The impressive rise in support for the left in Argentina reflects growing discontent within the country against Macri’s neoliberal policies. Macri’s government has implemented an aggressive austerity programme which has resulted in a social catastrophe and plunged the country into a deep economic crisis.

In an act of national humiliation, Macri approached the International Monetary Fund (IMF) for a loan, which was agreed in mid-2018. The $57bn loan was awarded with economic impositions that Macri carry out further austerity – with disastrous consequences. In the twelve consecutive months up to April 2019, Argentina’s economy was in recession and the rate of inflation has reached 55%.

Argentina’s National Institute of Statistics recently revealed that poverty had increased from 27% last year to 35.4% in the first half of 2019. This means that the policies of Macri’s government have plunged 3.7 million people into poverty in the last twelve months alone. When Kirchner left office in 2015, the poverty rate stood at 19.7%.

Macri’s attacks on living standards have been opposed with large protests and strikes.

The left-wing fightback

Alberto Fernández, meanwhile, is standing for president on a clear anti-austerity platform, and he has vocally opposed Macri’s deal with the IMF.

The fact that the left is in a strong position to win the forthcoming election in Argentina clearly demolishes a myth that has been popular in the mainstream Western media. A chorus of commentators declared that Macri’s electoral triumph in 2015 marked the beginning of the end of the ‘Pink Tide’ of left-wing governments that came to office in most Latin American countries during the first decade of the 21st century. This was a totally incorrect assessment of the situation. The reality is that both the right wing and left wing have deep social roots and mass support in Latin America.

What the election of Macri in 2015 did herald was the start of a major US-backed offensive in Latin America which resulted in a series of defeats for the left, including in Brazil and Ecuador.

It is, however, simply untrue that the ‘Pink Tide’ was swept out of existence. The left has continued to be in government in Bolivia, Nicaragua, Venezuela, and Cuba throughout this period, despite US-backed efforts to oust them through attempted coups, harsh economic sanctions, and heavily funding right-wing opposition movements. The left also won the presidential election in Mexico last year.

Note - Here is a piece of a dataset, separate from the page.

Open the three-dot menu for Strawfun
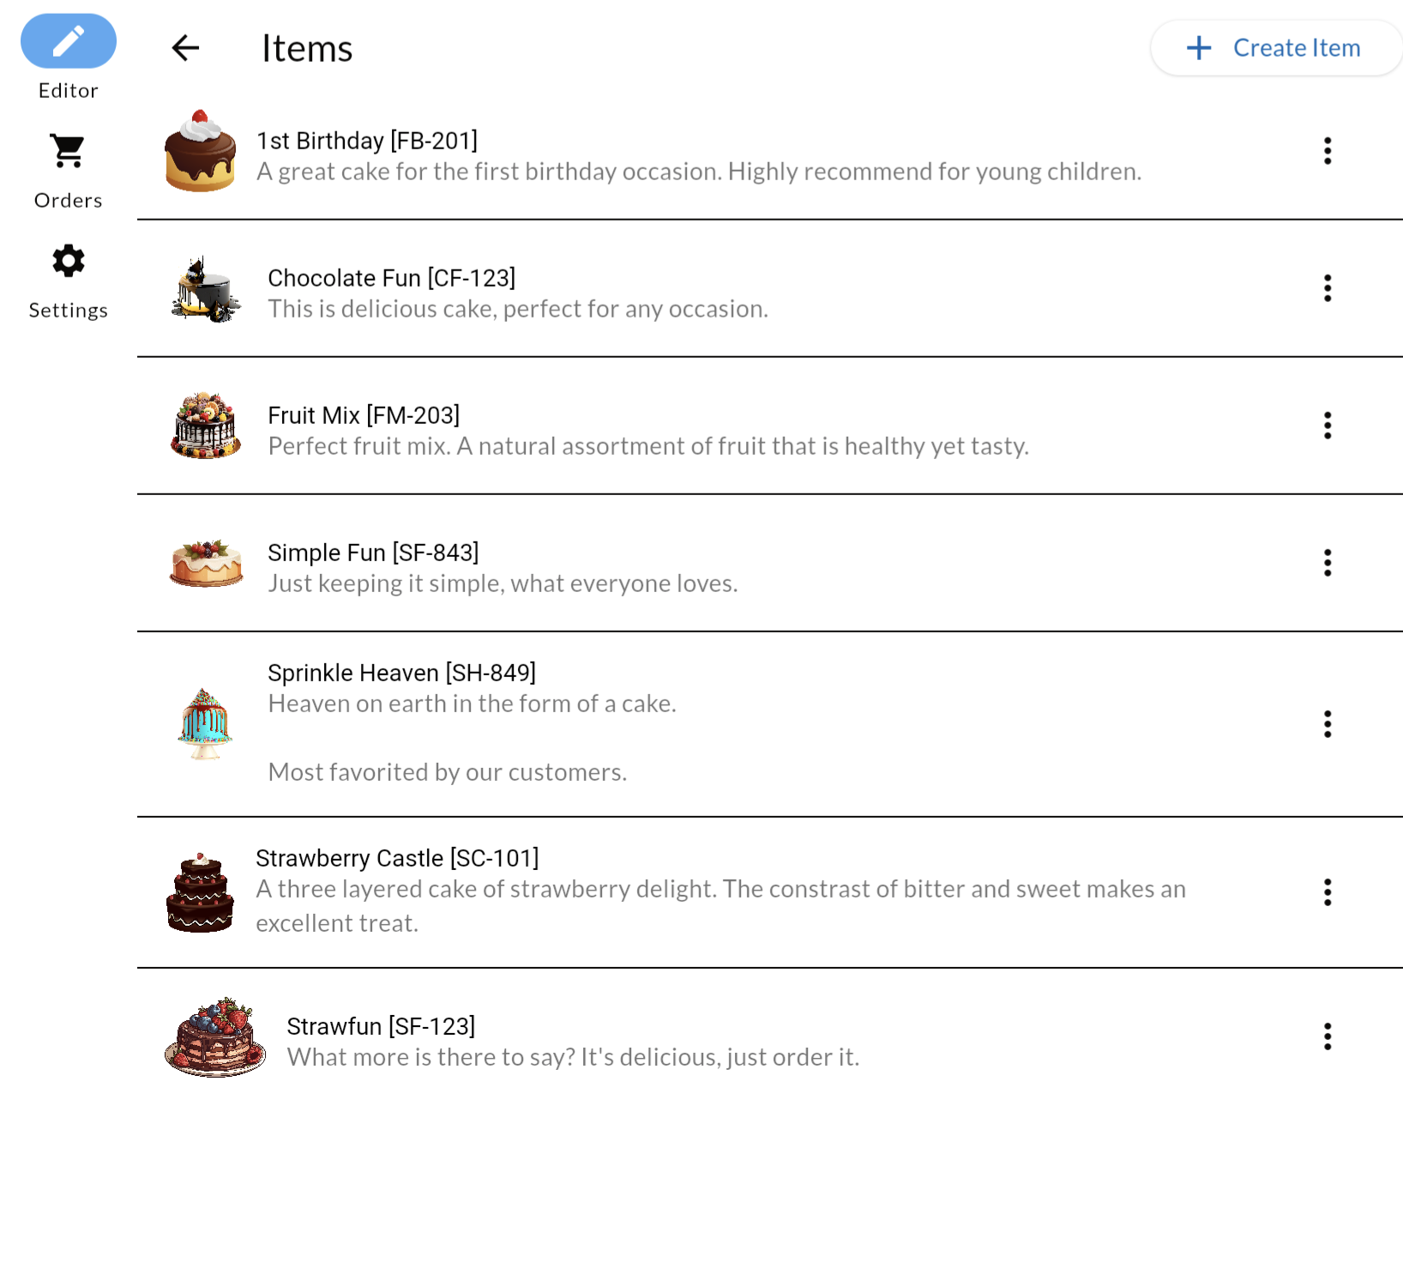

In countries where the left are in opposition in Latin America, large-scale resistance is being waged against right-wing governments. Over the past two weeks, for example, massive protests against the IMF-backed austerity measures of Lenín Moreno’s government rocked Ecuador. Moreno responded with brutal state repression, but protesters have since won concessions. In Brazil, meanwhile, the first ten months of Jair Bolsonaro’s term of office has seen millions of people join protests against his austerity programme.

The significance of a left breakthrough in Argentina  

An electoral breakthrough for the left in Argentina, one of Latin America’s most influential countries, would significantly strengthen the left wing across the continent.

Alberto Fernández has already signalled, for instance, that he would significantly shift Argentina’s foreign policy away from Macri’s total subservience to the US. He supports Lula da Silva, Brazil’s former president who is widely regarded as the world’s most famous political prisoner. Earlier this year, he visited Lula in prison and said: “I believe in his innocence and he has every right to be free and to defend himself.” Lula was jailed in the run-up to last year’s presidential election in Brazil on the spurious grounds of having committed “undetermined acts of corruption”. At the time of his jailing, Lula was the leading presidential candidate with all opinions polls showing that he was significantly ahead of his nearest rival Jair Bolsonaro, who won the election after Lula was barred from standing by the courts.

Fernández has also announced that he would withdraw Argentina from the ‘Lima Group’, which is an initiative of right-wing governments in Latin America, promoted by the US and established in 2017 for the specific purpose of attacking Venezuela.

The need for a strong alternative

Aside from facing Donald Trump’s hostile US administration, the greatest challenge facing any incoming left government in Argentina will be attempting to resolve the country’s deep economic crisis. Under Macri, Argentina has become colossally indebted to the IMF. The overall economic situation facing the left throughout Latin America in 2019, a decade on from the international financial crash of 2008, is very different from the situation that faced the ‘Pink Wave’ when it arrived on the political scene in the early 2000s. Now, the situation is much more difficult, with a global economic slowdown and no prospect of a commodities boom.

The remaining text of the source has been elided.